--- RECORDS FOR THE EXERCISE Enclosed Below ---

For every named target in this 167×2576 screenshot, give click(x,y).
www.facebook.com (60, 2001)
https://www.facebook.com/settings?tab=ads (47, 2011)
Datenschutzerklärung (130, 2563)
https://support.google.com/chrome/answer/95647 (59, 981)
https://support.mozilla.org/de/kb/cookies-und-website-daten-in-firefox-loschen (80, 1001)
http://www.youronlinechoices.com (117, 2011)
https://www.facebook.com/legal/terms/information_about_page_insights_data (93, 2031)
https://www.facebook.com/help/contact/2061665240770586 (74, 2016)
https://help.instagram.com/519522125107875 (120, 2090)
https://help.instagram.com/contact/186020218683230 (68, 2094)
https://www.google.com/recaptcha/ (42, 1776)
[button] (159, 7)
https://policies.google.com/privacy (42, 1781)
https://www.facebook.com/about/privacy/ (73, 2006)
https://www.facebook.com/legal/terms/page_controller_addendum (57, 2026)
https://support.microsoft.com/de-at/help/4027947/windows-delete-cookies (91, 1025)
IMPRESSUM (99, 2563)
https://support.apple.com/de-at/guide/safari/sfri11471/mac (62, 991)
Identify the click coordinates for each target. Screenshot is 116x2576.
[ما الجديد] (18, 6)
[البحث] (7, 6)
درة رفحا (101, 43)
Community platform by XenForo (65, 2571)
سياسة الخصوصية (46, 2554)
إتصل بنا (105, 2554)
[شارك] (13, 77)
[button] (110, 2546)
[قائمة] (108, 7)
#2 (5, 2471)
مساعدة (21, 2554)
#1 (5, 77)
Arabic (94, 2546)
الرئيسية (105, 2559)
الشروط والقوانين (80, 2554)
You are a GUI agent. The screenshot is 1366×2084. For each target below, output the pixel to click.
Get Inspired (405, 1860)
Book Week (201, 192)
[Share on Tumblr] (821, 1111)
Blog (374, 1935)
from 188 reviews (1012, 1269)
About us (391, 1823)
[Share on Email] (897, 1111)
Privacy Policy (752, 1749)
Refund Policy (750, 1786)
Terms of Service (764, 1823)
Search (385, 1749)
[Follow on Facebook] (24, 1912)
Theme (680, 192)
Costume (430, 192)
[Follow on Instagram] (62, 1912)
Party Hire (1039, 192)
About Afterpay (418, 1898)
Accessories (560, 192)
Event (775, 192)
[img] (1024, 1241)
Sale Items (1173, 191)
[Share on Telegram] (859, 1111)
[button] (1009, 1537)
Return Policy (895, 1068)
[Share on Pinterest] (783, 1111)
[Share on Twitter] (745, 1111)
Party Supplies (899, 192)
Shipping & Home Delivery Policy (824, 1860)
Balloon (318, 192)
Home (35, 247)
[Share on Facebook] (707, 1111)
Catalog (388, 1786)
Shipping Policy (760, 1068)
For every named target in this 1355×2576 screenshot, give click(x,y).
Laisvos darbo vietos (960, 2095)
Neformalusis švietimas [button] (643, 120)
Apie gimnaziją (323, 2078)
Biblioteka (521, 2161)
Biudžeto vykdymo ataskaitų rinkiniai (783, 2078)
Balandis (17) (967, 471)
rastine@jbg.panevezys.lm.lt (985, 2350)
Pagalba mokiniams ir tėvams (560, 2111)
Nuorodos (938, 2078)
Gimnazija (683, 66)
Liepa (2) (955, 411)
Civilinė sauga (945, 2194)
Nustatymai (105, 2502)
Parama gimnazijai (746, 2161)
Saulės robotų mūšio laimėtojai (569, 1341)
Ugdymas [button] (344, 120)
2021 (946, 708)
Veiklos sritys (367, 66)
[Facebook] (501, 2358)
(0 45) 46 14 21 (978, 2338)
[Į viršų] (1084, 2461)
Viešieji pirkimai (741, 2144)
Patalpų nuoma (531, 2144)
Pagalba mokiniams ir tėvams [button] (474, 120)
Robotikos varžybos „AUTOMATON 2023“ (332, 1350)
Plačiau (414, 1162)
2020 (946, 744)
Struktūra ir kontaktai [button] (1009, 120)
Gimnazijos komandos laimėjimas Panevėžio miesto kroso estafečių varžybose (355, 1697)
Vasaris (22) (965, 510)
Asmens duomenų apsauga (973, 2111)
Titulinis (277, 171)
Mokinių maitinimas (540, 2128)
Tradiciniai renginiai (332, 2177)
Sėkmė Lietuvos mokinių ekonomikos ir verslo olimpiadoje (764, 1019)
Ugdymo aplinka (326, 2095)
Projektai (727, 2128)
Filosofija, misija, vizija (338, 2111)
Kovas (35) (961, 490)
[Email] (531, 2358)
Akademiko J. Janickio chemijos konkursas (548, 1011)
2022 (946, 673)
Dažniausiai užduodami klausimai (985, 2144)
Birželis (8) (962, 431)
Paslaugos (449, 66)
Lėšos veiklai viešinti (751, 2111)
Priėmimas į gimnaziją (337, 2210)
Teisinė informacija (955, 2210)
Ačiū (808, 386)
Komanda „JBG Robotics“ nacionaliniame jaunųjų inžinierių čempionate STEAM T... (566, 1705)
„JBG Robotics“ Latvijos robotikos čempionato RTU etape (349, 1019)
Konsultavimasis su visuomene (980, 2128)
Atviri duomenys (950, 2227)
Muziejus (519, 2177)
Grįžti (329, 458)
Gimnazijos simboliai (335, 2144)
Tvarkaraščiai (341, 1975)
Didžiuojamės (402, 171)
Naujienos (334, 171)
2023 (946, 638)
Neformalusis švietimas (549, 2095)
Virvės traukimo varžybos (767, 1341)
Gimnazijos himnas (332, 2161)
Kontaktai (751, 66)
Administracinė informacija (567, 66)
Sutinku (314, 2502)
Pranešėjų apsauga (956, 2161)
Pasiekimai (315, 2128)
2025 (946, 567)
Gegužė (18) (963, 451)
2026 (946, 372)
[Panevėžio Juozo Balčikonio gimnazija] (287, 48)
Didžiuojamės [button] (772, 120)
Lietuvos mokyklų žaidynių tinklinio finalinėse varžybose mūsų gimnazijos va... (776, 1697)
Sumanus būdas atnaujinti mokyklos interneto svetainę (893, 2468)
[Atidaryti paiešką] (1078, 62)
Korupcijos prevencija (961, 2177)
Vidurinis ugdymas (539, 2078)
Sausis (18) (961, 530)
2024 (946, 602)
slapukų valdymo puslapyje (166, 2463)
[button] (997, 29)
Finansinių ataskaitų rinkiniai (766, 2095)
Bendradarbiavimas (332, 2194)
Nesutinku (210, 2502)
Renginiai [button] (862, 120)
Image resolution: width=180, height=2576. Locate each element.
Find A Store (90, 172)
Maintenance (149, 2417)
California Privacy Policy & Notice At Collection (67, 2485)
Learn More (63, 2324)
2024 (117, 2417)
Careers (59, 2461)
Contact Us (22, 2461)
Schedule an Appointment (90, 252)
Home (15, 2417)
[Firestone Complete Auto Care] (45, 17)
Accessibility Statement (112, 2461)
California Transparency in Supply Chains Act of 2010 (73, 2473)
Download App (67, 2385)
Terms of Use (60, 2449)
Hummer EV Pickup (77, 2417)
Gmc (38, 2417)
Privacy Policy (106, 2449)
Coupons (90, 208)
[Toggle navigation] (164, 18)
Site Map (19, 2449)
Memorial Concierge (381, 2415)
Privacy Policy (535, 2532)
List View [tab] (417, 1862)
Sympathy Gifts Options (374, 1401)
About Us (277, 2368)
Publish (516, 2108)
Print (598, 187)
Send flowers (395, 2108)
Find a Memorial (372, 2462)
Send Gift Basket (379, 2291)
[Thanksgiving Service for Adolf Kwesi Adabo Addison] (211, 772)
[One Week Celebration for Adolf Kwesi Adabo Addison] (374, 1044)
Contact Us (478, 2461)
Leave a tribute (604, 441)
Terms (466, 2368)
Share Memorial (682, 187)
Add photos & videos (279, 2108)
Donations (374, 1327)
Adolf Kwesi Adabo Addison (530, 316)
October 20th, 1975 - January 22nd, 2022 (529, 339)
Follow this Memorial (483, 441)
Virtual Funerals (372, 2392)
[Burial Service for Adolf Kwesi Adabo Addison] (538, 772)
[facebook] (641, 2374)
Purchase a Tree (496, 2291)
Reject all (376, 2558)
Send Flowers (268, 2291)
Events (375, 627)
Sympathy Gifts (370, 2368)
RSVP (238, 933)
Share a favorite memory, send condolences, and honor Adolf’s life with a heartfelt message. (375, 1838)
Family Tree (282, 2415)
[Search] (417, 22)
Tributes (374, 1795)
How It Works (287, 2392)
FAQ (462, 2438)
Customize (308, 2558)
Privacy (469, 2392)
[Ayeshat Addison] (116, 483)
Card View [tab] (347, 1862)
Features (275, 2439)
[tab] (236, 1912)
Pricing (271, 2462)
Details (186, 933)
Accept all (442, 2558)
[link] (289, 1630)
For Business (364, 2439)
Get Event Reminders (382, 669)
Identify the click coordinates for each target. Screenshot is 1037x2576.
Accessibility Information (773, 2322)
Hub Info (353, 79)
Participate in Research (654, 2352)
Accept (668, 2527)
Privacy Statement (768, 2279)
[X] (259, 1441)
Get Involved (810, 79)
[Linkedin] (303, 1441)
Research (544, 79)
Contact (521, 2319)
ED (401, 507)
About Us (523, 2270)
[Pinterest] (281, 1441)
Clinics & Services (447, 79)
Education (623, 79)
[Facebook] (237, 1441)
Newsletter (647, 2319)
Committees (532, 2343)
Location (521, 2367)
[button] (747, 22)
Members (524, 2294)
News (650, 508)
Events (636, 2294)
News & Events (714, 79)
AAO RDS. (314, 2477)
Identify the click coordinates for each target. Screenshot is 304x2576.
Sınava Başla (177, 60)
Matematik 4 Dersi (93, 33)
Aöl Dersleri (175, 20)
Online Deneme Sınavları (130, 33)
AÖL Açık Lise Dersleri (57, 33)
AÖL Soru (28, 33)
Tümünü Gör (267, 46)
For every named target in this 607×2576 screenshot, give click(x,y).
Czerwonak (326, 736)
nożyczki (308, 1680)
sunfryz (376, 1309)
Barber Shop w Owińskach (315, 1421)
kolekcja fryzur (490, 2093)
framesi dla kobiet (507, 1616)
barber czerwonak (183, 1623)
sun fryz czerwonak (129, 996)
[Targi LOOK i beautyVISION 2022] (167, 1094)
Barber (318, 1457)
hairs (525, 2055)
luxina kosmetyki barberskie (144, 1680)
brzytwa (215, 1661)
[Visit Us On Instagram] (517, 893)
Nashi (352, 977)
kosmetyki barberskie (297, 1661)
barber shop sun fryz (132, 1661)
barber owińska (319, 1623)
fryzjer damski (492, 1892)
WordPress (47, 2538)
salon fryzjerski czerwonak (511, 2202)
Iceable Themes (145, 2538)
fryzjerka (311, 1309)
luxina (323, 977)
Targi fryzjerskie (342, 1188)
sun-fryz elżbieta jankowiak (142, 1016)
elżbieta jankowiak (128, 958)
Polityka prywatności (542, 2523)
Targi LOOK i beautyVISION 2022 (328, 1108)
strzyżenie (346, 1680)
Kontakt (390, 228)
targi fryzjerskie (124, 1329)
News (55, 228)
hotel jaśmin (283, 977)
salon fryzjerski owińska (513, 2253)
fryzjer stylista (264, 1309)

--- End of Enclosed RECORDS FOR THE EXERCISE ---

Your answer should consist solely of the lines above from the line with "Titulinis (277, 171)" to the line with "Maintenance (149, 2417)", both included, reproduced exactly.

Titulinis (277, 171)
Mokinių maitinimas (540, 2128)
Tradiciniai renginiai (332, 2177)
Sėkmė Lietuvos mokinių ekonomikos ir verslo olimpiadoje (764, 1019)
Ugdymo aplinka (326, 2095)
Projektai (727, 2128)
Filosofija, misija, vizija (338, 2111)
Kovas (35) (961, 490)
[Email] (531, 2358)
Akademiko J. Janickio chemijos konkursas (548, 1011)
2022 (946, 673)
Dažniausiai užduodami klausimai (985, 2144)
Birželis (8) (962, 431)
Paslaugos (449, 66)
Lėšos veiklai viešinti (751, 2111)
Priėmimas į gimnaziją (337, 2210)
Teisinė informacija (955, 2210)
Ačiū (808, 386)
Komanda „JBG Robotics“ nacionaliniame jaunųjų inžinierių čempionate STEAM T... (566, 1705)
„JBG Robotics“ Latvijos robotikos čempionato RTU etape (349, 1019)
Konsultavimasis su visuomene (980, 2128)
Atviri duomenys (950, 2227)
Muziejus (519, 2177)
Grįžti (329, 458)
Gimnazijos simboliai (335, 2144)
Tvarkaraščiai (341, 1975)
Didžiuojamės (402, 171)
Naujienos (334, 171)
2023 (946, 638)
Neformalusis švietimas (549, 2095)
Virvės traukimo varžybos (767, 1341)
Gimnazijos himnas (332, 2161)
Kontaktai (751, 66)
Administracinė informacija (567, 66)
Sutinku (314, 2502)
Pranešėjų apsauga (956, 2161)
Pasiekimai (315, 2128)
2025 (946, 567)
Gegužė (18) (963, 451)
2026 (946, 372)
[Panevėžio Juozo Balčikonio gimnazija] (287, 48)
Didžiuojamės [button] (772, 120)
Lietuvos mokyklų žaidynių tinklinio finalinėse varžybose mūsų gimnazijos va... (776, 1697)
Sumanus būdas atnaujinti mokyklos interneto svetainę (893, 2468)
[Atidaryti paiešką] (1078, 62)
Korupcijos prevencija (961, 2177)
Vidurinis ugdymas (539, 2078)
Sausis (18) (961, 530)
2024 (946, 602)
slapukų valdymo puslapyje (166, 2463)
[button] (997, 29)
Finansinių ataskaitų rinkiniai (766, 2095)
Bendradarbiavimas (332, 2194)
Nesutinku (210, 2502)
Renginiai [button] (862, 120)
Image resolution: width=180, height=2576. Locate each element.
Find A Store (90, 172)
Maintenance (149, 2417)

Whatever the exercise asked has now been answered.